On Wed, 2009-06-10 at 13:49 -0400, Matt Lee wrote:
> Nicolás Reynolds wrote:
> 
> > instead of refusing to scrobble every leaked album, nixtape should not show 
> > them on public available pages, i mean, mark the scrobbles as private until 
> > the official release. this will protect users from being monitored by said 
> > anti-share groups.
> 
> It doesn't protect the database from being subpoenaed.

I think that it isn't libre.fm's responsibility to enforce user
security. Only the user can make themselves secure or anonymous;
attempting to transparently do so will inevitably fail because anonymity
and security require work.

In that light I propose that libre.fm listen on the public internet and
also through a Tor hidden service (or, to reduce latencies, run a Tor
server with a restrictive exit policy that will allow for torified
requests to libre.fm to exit the Tor network on libre.fm's node). 

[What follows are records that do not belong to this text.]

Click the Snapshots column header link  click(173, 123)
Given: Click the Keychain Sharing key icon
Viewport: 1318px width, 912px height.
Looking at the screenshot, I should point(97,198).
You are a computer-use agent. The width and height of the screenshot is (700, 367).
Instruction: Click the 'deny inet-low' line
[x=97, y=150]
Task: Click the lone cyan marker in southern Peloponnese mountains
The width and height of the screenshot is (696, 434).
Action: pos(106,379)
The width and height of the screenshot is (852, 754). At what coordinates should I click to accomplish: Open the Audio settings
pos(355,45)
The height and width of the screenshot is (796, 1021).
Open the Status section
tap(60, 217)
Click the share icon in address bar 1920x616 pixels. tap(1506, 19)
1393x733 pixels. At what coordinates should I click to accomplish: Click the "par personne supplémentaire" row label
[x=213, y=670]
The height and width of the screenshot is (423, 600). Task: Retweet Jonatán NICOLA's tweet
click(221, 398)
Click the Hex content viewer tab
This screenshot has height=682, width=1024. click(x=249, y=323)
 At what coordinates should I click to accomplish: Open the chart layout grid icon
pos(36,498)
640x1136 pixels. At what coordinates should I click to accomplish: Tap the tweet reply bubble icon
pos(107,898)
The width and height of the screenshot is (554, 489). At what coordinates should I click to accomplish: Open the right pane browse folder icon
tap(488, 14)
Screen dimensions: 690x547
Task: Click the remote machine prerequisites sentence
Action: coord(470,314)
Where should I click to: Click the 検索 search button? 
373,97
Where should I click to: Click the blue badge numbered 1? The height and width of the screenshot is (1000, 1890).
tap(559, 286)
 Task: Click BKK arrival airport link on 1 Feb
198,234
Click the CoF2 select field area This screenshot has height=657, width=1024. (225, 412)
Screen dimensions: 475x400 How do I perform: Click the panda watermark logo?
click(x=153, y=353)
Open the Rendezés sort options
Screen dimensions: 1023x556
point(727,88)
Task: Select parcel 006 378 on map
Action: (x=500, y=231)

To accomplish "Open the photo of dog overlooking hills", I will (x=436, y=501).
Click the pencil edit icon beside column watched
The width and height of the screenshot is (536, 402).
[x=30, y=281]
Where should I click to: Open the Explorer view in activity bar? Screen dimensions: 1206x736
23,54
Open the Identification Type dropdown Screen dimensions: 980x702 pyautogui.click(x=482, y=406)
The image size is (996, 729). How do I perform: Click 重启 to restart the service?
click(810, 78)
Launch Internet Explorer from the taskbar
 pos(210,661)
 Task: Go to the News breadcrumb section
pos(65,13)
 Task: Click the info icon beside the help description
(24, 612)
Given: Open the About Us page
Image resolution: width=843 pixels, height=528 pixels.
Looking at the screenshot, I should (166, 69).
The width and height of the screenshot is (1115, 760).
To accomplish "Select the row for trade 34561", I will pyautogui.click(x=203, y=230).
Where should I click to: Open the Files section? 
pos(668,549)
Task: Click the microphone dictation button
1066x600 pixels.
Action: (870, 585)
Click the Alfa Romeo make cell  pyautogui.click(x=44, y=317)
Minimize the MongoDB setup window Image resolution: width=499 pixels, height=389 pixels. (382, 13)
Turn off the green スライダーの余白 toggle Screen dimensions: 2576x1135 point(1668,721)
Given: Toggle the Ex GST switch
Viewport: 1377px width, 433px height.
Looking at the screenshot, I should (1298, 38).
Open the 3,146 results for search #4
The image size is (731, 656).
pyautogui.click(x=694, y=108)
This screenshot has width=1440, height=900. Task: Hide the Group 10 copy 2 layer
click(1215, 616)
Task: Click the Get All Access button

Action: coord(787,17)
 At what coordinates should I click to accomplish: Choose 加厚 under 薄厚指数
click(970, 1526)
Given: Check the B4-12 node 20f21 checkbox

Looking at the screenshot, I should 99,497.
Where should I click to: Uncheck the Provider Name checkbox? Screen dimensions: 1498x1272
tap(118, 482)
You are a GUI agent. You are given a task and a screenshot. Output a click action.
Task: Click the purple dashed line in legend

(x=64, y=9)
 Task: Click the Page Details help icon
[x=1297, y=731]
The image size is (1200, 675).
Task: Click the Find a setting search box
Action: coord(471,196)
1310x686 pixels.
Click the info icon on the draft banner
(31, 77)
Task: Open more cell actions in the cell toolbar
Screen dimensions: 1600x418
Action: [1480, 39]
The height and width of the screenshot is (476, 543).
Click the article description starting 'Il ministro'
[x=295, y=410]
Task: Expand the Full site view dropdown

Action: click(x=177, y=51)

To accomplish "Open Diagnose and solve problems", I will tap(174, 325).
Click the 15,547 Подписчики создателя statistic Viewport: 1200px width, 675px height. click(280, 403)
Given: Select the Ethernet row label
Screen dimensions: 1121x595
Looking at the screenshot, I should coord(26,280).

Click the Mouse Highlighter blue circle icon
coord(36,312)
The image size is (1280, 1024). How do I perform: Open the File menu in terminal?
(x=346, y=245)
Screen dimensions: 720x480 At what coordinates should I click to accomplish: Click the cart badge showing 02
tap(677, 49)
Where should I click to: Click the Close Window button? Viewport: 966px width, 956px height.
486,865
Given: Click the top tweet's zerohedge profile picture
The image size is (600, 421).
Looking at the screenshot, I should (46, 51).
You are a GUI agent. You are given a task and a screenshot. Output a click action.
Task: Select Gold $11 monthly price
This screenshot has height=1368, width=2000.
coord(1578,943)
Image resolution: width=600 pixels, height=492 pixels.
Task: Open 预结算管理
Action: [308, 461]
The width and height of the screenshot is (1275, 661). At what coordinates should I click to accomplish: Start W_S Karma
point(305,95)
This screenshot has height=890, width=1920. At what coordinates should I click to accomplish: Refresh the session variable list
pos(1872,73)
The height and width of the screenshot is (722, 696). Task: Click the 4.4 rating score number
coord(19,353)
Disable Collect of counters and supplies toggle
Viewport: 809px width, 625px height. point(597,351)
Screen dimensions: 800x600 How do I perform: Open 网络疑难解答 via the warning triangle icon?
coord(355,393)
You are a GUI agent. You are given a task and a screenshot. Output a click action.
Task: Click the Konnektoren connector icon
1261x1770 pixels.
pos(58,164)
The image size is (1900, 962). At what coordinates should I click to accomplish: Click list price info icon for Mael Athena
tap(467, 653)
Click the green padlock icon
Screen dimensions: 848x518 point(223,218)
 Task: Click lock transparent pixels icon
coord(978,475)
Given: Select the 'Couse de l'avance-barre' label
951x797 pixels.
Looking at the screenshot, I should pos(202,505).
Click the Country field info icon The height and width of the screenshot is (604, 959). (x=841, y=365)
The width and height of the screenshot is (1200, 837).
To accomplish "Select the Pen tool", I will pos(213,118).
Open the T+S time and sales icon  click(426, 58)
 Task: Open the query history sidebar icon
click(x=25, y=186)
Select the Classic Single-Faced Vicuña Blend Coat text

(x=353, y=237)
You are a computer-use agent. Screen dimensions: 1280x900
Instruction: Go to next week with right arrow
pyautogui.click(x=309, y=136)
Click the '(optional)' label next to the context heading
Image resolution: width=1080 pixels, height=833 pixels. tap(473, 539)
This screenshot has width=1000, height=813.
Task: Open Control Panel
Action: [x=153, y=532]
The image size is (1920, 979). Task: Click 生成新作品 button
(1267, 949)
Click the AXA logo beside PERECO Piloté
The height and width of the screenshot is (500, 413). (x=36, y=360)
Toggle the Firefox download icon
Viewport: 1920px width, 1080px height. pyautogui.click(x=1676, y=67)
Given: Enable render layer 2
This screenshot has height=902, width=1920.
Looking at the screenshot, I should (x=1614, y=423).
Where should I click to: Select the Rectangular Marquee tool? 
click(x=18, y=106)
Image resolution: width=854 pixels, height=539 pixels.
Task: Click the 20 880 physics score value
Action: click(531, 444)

In this case, the onus is on the user for keeping the datastream clean
of identifying information (this is a hard thing to do, especially given
the concept of "friends" and the fact that libre.fm by nature reduces
the anonymity set over time), but assuming they do so, there is nothing
that libre.fm can do to produce their identity. All their scrobbles will
originate at localhost as far as libre.fm is concerned, and so that,
along with whatever other user data they give, is all that could be
handed over in the event of a subpoena.

This has the added effect of making it easy to tell whether or not a
user is taking advantage of anonymity software, and so segmenting the
userbase into those that noticeably care about their privacy and those
that care less. This means that the defaults for accounts created on
this interface can be much more locked-down that the defaults for
accounts created on the www interface. Also, it would mean that libre.fm
would be the first social networking site with a strong commitment to
user privacy through anonymity software.

This has been a long-running thread and I've never read over it in its
entirety, so I'm not sure how much of this has been proposed before. In
my mind it is the strongest solution, as it guides users who want
privacy towards a time-tested and secure anonymity network.